Legislative bill may force Chicoine to choose

Ruth Brown

Ruth Brown

On Jan. 26 a bill was introduced into the Legislature that limits the ability of public university presidents and executive officers to hold additional high-paying positions.

House Bill 1116 prevents the association of university presidents and executive officers with corporations outside their institution if their primary salary exceeds more than $100,000 per year and if they would receive more than $10,000 from the corporation.

In a letter to the editor to The Collegian this summer, Sen. Frank Kloucek, one of the bill’s sponsors, said he would introduce legislation partially in response to SDSU President David Chicoine accepting a position on the Monsanto Company’s board of directors.

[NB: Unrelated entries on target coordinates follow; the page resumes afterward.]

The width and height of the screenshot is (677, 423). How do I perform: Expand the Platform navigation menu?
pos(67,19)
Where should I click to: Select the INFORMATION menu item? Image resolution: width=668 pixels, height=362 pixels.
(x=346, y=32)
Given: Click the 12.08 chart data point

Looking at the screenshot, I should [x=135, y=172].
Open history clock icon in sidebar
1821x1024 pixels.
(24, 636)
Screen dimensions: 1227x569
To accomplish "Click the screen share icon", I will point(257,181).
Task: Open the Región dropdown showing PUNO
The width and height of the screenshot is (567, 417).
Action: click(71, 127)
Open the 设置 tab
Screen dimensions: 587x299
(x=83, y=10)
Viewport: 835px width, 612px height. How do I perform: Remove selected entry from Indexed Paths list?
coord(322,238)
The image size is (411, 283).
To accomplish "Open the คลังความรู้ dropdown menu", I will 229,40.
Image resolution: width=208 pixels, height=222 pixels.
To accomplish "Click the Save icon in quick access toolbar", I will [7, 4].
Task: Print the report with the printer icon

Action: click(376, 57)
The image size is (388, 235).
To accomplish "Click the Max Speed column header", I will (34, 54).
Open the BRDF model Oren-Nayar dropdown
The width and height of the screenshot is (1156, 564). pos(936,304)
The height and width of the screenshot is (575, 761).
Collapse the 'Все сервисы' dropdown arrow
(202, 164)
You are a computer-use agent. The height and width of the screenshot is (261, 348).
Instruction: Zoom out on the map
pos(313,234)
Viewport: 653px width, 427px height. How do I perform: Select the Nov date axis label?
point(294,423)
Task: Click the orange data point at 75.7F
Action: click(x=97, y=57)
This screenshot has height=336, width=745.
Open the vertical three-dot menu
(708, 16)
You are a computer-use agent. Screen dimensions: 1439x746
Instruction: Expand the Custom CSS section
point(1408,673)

“President Chicoine is not the only person in the state that serves on other boards,” said Rep. Jacqueline Sly, R-Rapid City, another one of the bill’s sponsors. “This bill is not meant for him alone.”

Students, faculty and legislative representatives expressed concern over Chicoine’s acceptance of the board position on April 15, 2009.

Monsanto, which is an agricultural company, donated $1 million for a plant breeding fellowship at SDSU in 2009. Up until April of the 2009 fiscal year, Monsanto donated a total of $222,000 in research grants.

Chicoine will be personally paid approximately $400,000 for his work with the board in 2009. In subsequent years, he will receive a $195,000 retainer.

“Monsanto’s gain is South Dakota State University’s loss,” said Kloucek in a letter to the editor he wrote to The Collegian in June 2009. “This $400,000 pay-off creates a perceived conflict of interest not only for the university president, but also for the quality of research results coming from SDSU.”

Chicoine’s salary from Monsanto would set him over the $100,000 limit if the bill passes.

“If President Chicoine received a salary of $1,000 a year to sit on Monsanto’s board, there would probably be no discussion,” Kloucek said in his letter. “That clearly is not the case here.”

In addition to Chicoine there are other university presidents and executive officers this would affect.

“There are several other presidents that serve on boards without compensation,” said Sly. “It becomes a concern of the public when the relationships with the corporations the presidents or executive officers are involved with become a conflict of interest with the university they are already affiliated with.”